# 4th Annual Alabama Pomp Stomp



## Chris V (Oct 18, 2007)

It's back and and lasts the entire month of April. You can register from now until the last two days of the tourney. Registration is $25.00 and that enters you into both categories. You can only win in one category and your catches will automatically place you in the highest position.
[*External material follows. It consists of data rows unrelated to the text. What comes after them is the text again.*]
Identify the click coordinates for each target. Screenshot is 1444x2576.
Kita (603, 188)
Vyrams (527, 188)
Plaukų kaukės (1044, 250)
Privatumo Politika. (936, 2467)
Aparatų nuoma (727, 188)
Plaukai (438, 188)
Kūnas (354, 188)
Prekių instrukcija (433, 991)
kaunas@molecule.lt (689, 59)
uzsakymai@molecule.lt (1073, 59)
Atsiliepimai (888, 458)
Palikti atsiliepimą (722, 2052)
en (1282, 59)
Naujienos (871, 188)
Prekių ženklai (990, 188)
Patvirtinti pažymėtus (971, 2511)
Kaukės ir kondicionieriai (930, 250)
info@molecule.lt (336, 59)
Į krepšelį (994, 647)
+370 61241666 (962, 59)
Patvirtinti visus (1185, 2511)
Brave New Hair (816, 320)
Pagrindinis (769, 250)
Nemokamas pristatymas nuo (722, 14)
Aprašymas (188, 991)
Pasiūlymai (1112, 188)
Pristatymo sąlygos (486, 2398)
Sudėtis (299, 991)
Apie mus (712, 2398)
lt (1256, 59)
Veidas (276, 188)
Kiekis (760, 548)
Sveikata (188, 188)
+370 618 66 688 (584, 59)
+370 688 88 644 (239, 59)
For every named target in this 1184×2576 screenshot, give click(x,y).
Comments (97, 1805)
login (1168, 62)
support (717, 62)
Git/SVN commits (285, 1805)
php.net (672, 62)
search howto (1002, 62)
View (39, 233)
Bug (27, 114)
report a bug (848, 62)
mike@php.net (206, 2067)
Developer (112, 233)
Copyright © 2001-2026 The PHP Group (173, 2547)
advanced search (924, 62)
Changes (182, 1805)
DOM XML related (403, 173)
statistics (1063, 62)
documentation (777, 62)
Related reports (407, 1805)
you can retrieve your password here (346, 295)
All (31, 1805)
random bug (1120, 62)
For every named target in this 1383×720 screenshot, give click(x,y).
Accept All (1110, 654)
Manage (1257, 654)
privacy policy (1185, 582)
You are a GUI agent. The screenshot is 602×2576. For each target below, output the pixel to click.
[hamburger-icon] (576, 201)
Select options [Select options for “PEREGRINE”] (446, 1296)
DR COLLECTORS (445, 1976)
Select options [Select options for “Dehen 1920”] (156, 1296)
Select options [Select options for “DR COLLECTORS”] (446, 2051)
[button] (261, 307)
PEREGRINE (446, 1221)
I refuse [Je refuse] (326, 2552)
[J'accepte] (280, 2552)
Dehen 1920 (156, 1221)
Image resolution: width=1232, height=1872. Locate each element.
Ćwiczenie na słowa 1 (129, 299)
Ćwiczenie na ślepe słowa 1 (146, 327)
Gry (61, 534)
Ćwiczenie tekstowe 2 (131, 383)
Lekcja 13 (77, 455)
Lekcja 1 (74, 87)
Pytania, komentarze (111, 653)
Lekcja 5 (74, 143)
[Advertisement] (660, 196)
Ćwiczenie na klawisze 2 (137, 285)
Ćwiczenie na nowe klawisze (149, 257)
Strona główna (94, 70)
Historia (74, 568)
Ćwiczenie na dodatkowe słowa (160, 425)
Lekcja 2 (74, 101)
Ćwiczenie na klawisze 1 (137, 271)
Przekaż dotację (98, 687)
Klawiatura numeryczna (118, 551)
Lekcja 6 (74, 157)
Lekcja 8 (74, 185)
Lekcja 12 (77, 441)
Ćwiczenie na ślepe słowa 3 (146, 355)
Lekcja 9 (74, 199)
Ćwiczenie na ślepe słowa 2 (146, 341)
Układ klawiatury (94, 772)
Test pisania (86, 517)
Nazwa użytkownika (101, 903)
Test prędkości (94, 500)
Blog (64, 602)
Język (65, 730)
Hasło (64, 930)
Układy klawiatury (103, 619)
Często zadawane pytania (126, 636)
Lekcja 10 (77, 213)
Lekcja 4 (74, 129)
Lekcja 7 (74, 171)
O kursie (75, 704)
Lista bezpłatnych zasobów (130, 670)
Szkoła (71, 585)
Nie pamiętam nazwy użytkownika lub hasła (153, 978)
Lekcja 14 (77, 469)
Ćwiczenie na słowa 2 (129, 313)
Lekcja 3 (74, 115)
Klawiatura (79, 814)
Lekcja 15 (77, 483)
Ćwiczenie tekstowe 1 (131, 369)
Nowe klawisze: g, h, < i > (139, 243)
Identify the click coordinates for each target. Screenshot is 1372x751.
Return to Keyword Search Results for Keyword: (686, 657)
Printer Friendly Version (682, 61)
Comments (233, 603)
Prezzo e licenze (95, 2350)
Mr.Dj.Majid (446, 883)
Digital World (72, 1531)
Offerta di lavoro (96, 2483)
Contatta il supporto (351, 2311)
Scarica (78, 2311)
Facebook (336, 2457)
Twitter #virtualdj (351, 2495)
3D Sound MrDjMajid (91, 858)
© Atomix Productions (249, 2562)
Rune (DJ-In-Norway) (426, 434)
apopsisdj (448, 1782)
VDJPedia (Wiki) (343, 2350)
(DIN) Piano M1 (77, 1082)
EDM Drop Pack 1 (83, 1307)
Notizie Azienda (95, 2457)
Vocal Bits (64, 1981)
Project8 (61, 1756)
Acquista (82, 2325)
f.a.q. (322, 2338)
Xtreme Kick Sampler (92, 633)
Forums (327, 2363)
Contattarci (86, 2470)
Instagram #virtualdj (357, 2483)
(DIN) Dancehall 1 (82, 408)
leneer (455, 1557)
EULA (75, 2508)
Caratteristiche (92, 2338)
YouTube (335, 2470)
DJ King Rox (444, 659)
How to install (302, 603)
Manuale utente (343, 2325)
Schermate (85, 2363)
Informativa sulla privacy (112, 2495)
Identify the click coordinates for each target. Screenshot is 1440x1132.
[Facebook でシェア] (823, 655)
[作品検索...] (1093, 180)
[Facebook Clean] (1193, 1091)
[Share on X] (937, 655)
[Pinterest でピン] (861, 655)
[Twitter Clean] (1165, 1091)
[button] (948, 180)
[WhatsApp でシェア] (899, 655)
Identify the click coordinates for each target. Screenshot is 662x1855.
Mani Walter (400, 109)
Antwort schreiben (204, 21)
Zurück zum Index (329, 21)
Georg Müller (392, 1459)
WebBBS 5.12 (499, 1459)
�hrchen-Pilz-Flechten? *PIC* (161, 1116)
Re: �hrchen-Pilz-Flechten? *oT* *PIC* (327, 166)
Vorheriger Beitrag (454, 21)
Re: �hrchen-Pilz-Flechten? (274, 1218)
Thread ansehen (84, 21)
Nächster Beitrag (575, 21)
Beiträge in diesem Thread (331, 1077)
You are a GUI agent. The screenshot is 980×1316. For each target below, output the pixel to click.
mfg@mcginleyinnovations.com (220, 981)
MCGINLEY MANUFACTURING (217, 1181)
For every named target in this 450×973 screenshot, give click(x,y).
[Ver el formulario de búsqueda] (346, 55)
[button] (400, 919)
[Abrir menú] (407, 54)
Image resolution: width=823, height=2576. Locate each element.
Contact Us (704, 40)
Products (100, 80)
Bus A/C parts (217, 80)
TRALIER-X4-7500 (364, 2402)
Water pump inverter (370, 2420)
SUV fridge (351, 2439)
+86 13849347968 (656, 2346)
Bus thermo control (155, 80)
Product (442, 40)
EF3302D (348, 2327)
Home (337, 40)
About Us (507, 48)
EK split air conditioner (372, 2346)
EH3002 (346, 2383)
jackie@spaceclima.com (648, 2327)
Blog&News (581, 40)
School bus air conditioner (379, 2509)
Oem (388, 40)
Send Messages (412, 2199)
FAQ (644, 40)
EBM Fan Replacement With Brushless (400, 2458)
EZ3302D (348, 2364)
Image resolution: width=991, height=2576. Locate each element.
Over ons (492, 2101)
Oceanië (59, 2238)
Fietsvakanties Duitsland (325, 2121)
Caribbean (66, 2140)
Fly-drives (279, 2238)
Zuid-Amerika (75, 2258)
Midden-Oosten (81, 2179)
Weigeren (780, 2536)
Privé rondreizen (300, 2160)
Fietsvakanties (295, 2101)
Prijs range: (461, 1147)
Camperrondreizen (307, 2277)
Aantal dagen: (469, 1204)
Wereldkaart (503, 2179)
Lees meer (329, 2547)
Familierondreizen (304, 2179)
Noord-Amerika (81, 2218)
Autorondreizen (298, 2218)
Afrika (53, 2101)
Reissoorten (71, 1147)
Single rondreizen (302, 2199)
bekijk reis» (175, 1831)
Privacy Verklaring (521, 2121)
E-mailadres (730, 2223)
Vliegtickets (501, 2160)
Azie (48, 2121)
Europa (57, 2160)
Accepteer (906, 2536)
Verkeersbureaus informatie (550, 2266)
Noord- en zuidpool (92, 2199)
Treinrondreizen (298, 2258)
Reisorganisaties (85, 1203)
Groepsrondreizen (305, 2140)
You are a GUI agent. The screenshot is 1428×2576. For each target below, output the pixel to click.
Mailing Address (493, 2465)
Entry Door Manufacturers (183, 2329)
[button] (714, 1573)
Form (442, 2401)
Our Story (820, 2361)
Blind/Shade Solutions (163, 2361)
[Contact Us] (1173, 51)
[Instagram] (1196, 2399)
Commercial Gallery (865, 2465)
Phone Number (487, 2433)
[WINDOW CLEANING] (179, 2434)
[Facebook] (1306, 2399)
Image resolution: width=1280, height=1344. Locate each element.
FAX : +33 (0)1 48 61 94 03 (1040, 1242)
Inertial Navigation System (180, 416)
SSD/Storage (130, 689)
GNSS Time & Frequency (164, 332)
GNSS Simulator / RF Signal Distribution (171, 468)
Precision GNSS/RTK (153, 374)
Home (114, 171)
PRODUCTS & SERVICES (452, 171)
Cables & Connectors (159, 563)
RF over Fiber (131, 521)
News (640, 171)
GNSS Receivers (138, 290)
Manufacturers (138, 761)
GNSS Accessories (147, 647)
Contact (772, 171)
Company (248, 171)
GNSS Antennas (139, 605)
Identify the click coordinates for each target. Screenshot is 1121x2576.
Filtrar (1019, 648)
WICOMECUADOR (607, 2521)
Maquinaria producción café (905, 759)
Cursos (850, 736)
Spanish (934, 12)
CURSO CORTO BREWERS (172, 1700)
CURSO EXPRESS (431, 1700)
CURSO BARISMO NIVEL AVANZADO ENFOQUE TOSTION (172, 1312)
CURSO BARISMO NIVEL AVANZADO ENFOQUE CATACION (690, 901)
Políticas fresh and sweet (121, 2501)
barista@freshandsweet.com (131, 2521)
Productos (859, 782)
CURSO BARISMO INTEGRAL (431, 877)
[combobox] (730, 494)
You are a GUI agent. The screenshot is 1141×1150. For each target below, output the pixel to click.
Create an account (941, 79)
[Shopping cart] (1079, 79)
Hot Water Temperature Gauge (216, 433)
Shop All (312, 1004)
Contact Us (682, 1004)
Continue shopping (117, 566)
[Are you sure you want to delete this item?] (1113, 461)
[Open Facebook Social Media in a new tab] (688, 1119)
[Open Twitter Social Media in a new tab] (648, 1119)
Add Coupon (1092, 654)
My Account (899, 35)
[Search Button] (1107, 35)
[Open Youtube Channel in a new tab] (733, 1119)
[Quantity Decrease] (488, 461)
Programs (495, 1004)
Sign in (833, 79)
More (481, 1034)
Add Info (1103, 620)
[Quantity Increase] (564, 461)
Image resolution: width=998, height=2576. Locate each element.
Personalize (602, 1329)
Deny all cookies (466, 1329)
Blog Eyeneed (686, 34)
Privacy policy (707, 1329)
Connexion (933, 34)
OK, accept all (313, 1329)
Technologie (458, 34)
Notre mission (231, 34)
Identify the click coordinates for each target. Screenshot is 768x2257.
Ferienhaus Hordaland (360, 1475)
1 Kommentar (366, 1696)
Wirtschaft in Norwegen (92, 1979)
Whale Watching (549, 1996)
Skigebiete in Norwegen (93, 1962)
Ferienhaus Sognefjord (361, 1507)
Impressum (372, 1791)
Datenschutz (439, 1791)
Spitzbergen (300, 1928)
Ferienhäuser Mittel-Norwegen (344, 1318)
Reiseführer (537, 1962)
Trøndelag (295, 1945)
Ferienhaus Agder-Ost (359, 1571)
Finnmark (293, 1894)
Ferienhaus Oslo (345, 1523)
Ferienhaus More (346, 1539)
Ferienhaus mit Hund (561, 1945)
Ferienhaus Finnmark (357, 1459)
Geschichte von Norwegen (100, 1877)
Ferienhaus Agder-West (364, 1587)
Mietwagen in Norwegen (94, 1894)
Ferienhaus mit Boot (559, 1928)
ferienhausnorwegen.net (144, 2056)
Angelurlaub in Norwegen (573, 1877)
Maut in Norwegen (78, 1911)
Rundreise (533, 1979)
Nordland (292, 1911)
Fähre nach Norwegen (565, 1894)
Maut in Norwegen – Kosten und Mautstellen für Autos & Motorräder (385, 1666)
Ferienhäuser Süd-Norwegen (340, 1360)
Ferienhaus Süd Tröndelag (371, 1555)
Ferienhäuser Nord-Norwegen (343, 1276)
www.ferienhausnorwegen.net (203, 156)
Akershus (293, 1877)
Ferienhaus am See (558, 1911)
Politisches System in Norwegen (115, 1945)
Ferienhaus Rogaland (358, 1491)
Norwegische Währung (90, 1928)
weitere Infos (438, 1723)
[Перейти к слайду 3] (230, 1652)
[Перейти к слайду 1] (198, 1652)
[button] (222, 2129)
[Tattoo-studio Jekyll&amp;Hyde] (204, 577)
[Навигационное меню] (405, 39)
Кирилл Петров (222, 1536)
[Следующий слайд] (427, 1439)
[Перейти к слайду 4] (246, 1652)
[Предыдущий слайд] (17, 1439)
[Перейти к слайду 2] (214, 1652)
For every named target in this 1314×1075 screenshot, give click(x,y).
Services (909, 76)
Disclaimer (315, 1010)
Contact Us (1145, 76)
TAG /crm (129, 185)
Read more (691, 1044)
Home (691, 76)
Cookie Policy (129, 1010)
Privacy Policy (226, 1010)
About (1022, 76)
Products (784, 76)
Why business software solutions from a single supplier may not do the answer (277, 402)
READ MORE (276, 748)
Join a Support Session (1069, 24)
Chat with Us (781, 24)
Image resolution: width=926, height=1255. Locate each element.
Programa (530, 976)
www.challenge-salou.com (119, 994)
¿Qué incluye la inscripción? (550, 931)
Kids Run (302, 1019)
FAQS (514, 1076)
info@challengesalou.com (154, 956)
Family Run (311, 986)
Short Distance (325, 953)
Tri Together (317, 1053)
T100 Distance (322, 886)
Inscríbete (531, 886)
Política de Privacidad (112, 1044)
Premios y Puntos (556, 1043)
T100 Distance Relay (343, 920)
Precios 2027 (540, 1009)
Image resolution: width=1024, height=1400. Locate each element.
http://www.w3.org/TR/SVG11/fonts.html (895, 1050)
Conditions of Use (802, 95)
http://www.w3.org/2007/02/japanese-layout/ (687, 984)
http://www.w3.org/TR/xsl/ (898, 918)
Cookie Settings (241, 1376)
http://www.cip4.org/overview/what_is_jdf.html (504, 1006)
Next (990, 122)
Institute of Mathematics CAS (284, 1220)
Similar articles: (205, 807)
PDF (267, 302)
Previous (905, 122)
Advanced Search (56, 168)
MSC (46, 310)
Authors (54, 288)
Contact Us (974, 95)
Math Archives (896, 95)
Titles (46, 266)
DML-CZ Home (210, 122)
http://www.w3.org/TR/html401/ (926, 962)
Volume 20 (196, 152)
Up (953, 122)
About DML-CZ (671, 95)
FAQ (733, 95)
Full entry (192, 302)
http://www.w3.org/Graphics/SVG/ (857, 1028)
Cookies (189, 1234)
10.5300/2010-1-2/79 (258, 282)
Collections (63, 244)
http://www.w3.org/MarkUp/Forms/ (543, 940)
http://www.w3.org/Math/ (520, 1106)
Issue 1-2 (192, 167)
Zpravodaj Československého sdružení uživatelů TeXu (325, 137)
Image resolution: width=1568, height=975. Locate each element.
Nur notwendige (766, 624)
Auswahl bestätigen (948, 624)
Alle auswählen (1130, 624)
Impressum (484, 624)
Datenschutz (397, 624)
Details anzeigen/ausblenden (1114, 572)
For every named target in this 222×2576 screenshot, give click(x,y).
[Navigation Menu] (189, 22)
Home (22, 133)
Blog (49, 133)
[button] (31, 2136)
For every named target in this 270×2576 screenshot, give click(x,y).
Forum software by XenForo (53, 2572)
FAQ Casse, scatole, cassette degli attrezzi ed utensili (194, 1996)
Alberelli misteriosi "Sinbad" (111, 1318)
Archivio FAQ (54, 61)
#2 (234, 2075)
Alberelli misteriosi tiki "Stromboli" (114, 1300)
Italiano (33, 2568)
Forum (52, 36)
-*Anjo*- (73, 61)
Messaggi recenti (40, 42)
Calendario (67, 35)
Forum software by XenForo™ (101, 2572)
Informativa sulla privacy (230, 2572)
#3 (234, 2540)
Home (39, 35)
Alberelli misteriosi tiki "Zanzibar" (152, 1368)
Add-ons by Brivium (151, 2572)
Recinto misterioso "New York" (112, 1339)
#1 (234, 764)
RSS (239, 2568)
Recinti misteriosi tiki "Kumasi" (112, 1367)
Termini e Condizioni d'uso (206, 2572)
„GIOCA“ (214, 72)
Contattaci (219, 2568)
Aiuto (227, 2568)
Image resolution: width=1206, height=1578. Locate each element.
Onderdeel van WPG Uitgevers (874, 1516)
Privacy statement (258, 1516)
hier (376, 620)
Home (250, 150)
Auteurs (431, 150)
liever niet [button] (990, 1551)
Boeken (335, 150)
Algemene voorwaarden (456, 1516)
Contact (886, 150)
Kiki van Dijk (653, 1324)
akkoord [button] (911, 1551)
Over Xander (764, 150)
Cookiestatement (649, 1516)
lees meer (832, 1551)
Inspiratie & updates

The categories are:

1) Biggest fish
2) Three-fish aggregate; your aggregate is the total weight of your three biggest fish throughout the month.

Prizes for each category are as follows:

1st- $500.00 cash (both categories)
2nd- A Berkely XL Fishing Cart (2nd place big fish) and a Penn Clash reel (2nd place agg.)
3rd- A $50.00 gift card to our store (both categories)

*RULES*
- Fishing starts April 1st
- Both natural and artificial baits may be used
- Fish cannot be weighed within 48hrs of registering
- Fish may be caught in both Florida and Alabama
- All fish must be caught on rod and reel
- Weigh-in times are between 10AM and 6PM
- Maximum of 3 fish can be weighed per angler, per day
- Damaged or frozen fish will not be permitted
- In the event of a tie, the catch weighed in earliest will take the higher position

You can sign up in the shop or over the phone. Good Luck!!!


----------



## matt c (Mar 29, 2010)

*pomp stomp*

I`am in. How many folks have signed up? I don`t want to be number two


----------



## Chris V (Oct 18, 2007)

I've got 5 I think so far. Wondering where all the others who said "I'm in" are...?


----------



## MrFish (Aug 21, 2009)

Chris V said:


> I've got 5 I think so far. Wondering where all the others who said "I'm in" are...?


I was in there this morning getting a sammich and drinks. Totally forgot to register. I'll be in later this week.


----------



## Chris V (Oct 18, 2007)

A few more entries this week. Remember, you can sign up over the phone too!


----------



## Chris V (Oct 18, 2007)

Alright guys, two more days til pomp stompin'


----------



## LIM-IT-OUT (Aug 26, 2014)

Oh dang I need to start riggin up!


----------